To be paid for organizing labor power in production is the same thing that any manager of any company does. The salaried manager is the characteristic form of the corporate bourgeoisie in the state capitalism under which we live. What is to be expected from the corporate... trade union bourgeoisie?

Thus, unions actually abort the organization of workers by corporatizing them in order to funnel their desire and need to fight into a terrain that in reality merely re-organizes the labor market, instead of a struggle for the universal needs of workers. As in the marketplace, in the union the whole set of possibilities is summed up to the outcome of supply and demand in a rigged game.

That is why the whole trade union experience of the last century can only be demoralizing: because trade unions are no longer tools for organizing workers as a class. And without class organization there is nothing but atomization - however coordinated this atomization may be - and demoralization.

How to break the vicious cycle of demoralization and atomization

Teachers from Chubut, Argentina, make an assembly in the street.

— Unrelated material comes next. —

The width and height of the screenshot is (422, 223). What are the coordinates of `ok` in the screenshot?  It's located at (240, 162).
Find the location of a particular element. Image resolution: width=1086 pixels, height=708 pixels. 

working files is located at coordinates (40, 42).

Teachers from Chubut, Argentina, make an assembly in the street.

Atomization generates demoralization and without moral affirmation, i.e. the affirmation of a possible future here and now beyond submission to "market forces", the organization of workers becomes utopian because the struggle caps itself beforehand: [the same market and the profit of the companies](http://marxismo. school/file/1960%20Los%20sindicatos%20contra%20la%20la%20Revolucion) against which we have to organize to demand the satisfaction of our needs become its limits.

How do we break the vicious circle? By struggling to organize without "hiding ends and purposes," without diluting in the message the affirmation of a future without which we are not and cannot be anything but ground into dust and atomizated over and over again.